The difference between manufacturers and operating systems becomes more obvious the larger a drive is e.g. a 500GB drive offers only 465GB of storage in reality.
2. iPads and Android tablets use a small and simple mobile (derived) operating system whereas Surface Pro uses the full fat Windows 8 Professional – exactly the same as found on a PC. The requirements for Windows 8 include a minimum of 20GB hard disk space so it should be no surprise if the Surface uses a few GB more for touch friendly features like Palm Block (to support the Surface Pen) and for the included Office 2013 trial.
3. Although it may infringe on the high end tablet market, the Surface Pro is actually a direct competitor of Windows 8 Ultrabooks and even the MacBook Air – it is a fully fledged touchscreen laptop but in a tablet form factor. So, just like a standard Windows laptop, it therefore has to ship with a recovery partition to reset back to factory defaults if required. If it didn’t, most private buyers would have no way to reinstall Windows if they needed to.
Even though the recovery partition is heavily compressed, expect it to take up another 10GB.
These three factors account for why ‘only’ 23GB of space is left for user storage and were not difficult to predict – whether that storage is enough depends on what programs a user plans to install and how much data they want to store. If extra storage is required, the Surface Pro includes a microSDXC slot to add up to 128GB (or more, as cards become available) and a full size USB 3.0 port which could be used to add a multi Terabyte external drive.
So why all the furore over the Surface Pro’s available storage? I suspect that most people complaining will have had no intention of ever buying one but Microsoft bashing is a popular pastime!
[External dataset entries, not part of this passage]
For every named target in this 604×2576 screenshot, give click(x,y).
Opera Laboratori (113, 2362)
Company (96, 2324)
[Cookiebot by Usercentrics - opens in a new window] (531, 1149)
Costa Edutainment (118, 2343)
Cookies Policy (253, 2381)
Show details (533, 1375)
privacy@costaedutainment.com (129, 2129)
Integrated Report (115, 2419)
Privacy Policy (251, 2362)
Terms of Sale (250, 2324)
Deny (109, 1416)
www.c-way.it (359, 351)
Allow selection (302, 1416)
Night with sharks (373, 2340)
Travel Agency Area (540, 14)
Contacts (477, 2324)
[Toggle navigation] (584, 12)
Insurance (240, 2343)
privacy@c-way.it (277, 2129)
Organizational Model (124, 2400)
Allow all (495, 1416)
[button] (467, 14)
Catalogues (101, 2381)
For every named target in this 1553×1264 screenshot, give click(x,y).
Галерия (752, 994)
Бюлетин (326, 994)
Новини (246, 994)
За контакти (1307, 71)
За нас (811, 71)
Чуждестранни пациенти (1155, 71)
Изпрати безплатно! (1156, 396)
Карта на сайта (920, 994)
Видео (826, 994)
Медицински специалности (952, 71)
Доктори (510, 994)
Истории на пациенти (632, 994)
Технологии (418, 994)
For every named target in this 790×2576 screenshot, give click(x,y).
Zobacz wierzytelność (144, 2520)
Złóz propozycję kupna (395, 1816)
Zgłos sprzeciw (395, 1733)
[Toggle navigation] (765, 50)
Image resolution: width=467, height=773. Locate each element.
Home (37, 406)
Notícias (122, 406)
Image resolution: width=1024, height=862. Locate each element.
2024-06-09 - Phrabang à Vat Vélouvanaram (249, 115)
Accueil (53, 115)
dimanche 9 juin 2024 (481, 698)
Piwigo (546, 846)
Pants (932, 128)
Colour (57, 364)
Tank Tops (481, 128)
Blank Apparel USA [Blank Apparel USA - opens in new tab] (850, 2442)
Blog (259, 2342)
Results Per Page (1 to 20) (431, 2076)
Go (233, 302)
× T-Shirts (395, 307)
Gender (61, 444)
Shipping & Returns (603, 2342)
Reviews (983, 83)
Cynics might suggest that the mainstream media are so Apple centric that they relish the chance to take a swipe at Microsoft – how else to explain why so many press stories have compared the Surface Pro 64GB to the iPad, despite the fact there is so little crossover between the two?
Note that such negative stories have also invariably compared it to the range topping 64GB iPad (c 57GB available) – despite the fact that the equivalent range topping Surface 128GB model offers a superior 83GB of available storage space. For a fairer comparison, why not compare the cheapest Surface to the cheapest iPad which offers a ‘paltry’ 14GB of user storage?
Unrealistic comparisons to pure (rather than hybrid) tablets running a mobile OS are misguided. For example, iPads do not have a full size USB port or memory card support (and can’t run Mac OS X apps) and neither does Google’s popular Nexus 7 yet they are both great tablets, despite most versions offering similar (or lower) free storage.
The Surface Pro 64GB pricetag of $899 should help ensure that it is not an impulse buy so I would expect private buyers to have done at least a little research to ensure it meets their needs. However, it is likely to be of most interest to businesses looking for a highly portable device that is much easier than an iPad to assimilate into a Microsoft centric IT ecosystem, whilst still providing the power of a laptop and the ability to run mainstream Windows apps like Outlook.
Corporate buyers would likely remove the recovery partition anyway (freeing up a lot of space) and lock Windows down as they would do with a PC – negating the prospect of employees trying to install the latest Call Of Duty and running out of space…
For private buyers, if the cheapest Surface is too small to install a 20GB game (or you really want to install Adobe CS6 etc), just buy the 128GB model instead – or an Ultrabook with a larger screen. For those who use Cloud services and memory cards for additional storage if required, the saving of $100 offered by the 64GB Surface Pro model is worthwhile – I would go as far as to say it would be a shame if there was not such an option.